Ma, I'm Home!

40s, single, professional and female, living away from home.

Thursday, October 26

Big letdown

What to do when your boss turns out to be the biggest obstacle to your projects: Quit?

I've been here only 14 months and I've done so much already. I don't think I should leave just yet. Robert Kuan, chairman of St. Luke's Medical Center, stated it succinctly: The secret to happiness is knowing when to let go. I hear you, Robert.

It's too soon. And there are other, alternative remedies to my situation still.

My boss pays lip service to going global, yet he is immersed in a feudal culture. His view of the successful corporate organization is the absence of dissent among and from the employees. In that case, what he wants are automatons, not people. He does not believe in the agree-to-disagree approach, dialog and negotiation. I am not surprised, considering the lack of two-way communication among the sectors and the levels of this organization.

So. There is an elephant in the parlor but no one is brave enough to admit to its presence.

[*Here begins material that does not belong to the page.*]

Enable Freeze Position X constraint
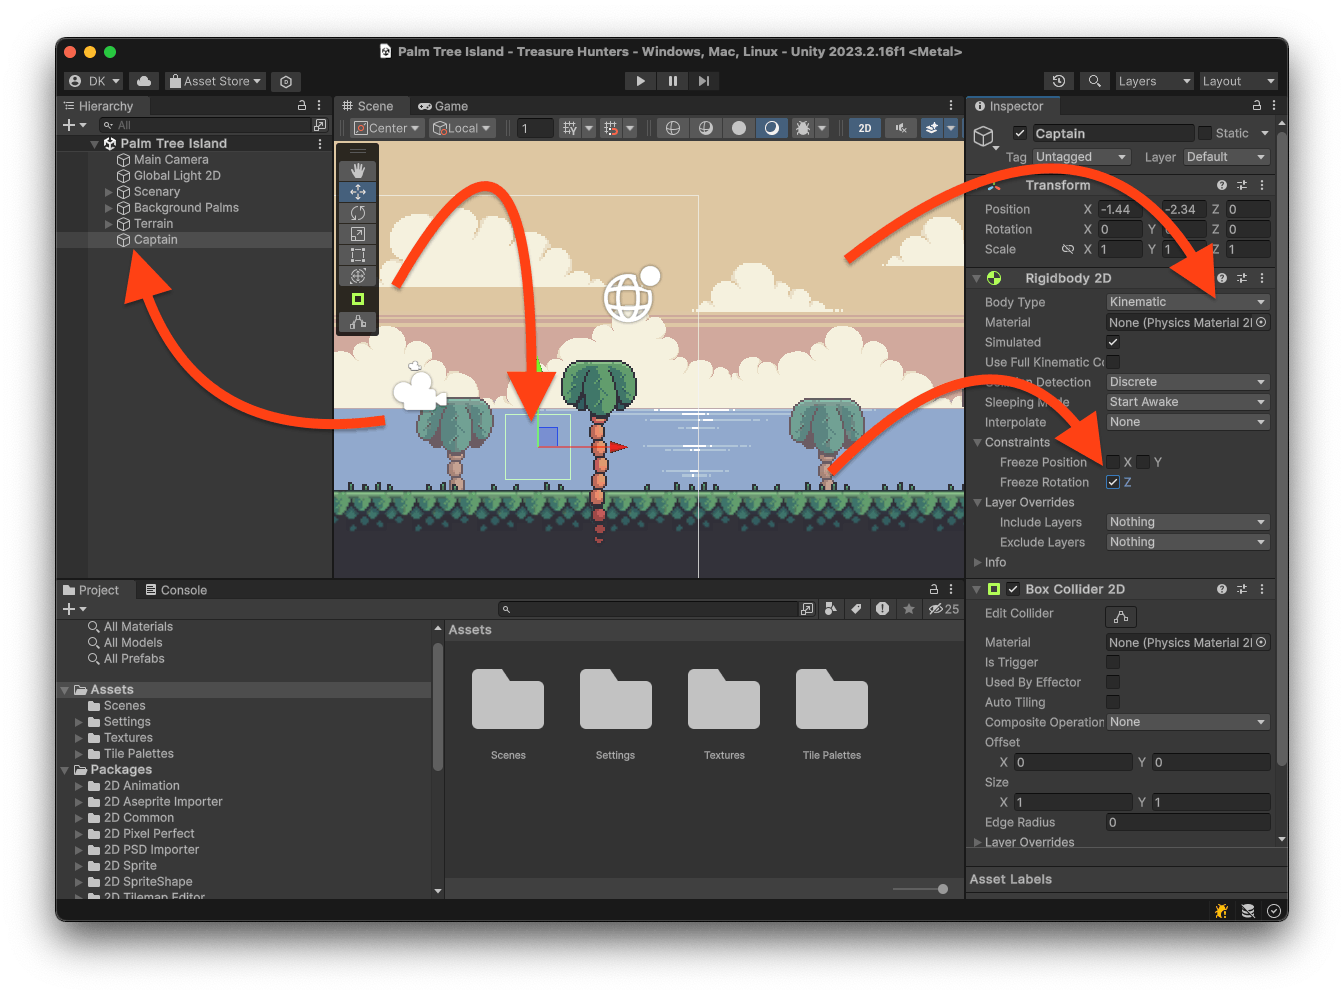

When the proven formula, which is to get the right people on the bus and get the wrong people off, doesn't work for you because you can't get your boss, the administrator, off the bus, what do you do? The only alternative I see at this point is to work on him slowly and carefully.

Riverside General is headed for a crisis. Several crises, actually, from several sectors: the staff, the doctors, and the senior management team. Maybe even the Board. And when that happens, I'm going to receive the brunt of it, as those who've always opposed me and my projects will capitalize on the crisis and use me as a scapegoat. As my boss listens to these misguided, unenlightened buffoons, that does it for me. When that happens, time to go.

Which is sad because I don't really want to leave RGH and the people who've become such good friends. (And Freddy.)

Like I said, there are still options available to me. So the battle plan is this:
  1. Get Freddy on the Board as a voting member. This ensures that I have representation and source of information at the top.
  2. Continue working with the doctors with Freddy at the helm. This will deviate his attention from my efforts at staff development.
  3. Start work on several fronts, such as the medcart and the history projects (a coffee table book on the hospital's history for its 50th anniversary). Again, a diversion.
In the meantime, I should lie low and make like daddy's good little girl doing daddy's bidding. More and more, I seem to be needing Freddy to succeed in many things. Freddy shouldn't be seen to be too close to me. It wouldn't do to get him identified with me.

Things aren't so bad, really. Just moving too slowly.

Thursday, October 19

Closer

A lot of things have happened since I last posted. For one, Freddy and I have become closer. So close, in fact, that I'm beginning to get scared. Of what? Responsibility. I'm not the most sensitive person in the world. I have no capability to handle emotional intimacy. I get scared of emotions and Aha! moments.

I'm scared that, should Freddy choose to share with me an emotional moment and open up to me, I woudn't know what to do. We've become so vulnerable to each other that the possibility of pain and missed meanings is now so very, very real. Once, he's shared a frustration with a colleague that he claims he hasn't shared with anyone else. Besides his wife, I suppose. And twice, he's shared with me his frustrations and fears at work, stating that he needed someone to talk to. It was me he thought of. And one of those times, he hadn't told even his wife yet.

Scary. I am scared of emotional intimacy.

Friends have told me about his rep as a top honors student in class and the proverbial pressure from parents to always be the best. My childhood, in turn, can be found at the other end of the spectrum. Although my parents urged us to do well, there was no pressure to scale the heights of the academic ladder. (Or any ladder, for that matter. We were brought up in an organized jungle of fun in learning.)

With that kind of upbringing, I wouldn't be surprised if the poor guy's all burned out at this point. So now, he's just looking for love and appreciation for what he is, not what medal he's brought home for show.

I'm thinking, another door has opened in my universe and this is an area of my self that I believe needs to be developed before I go on to the next level. Perhaps this is my karmic debt and Freddy is a link to failures in past lives. Very intriguing.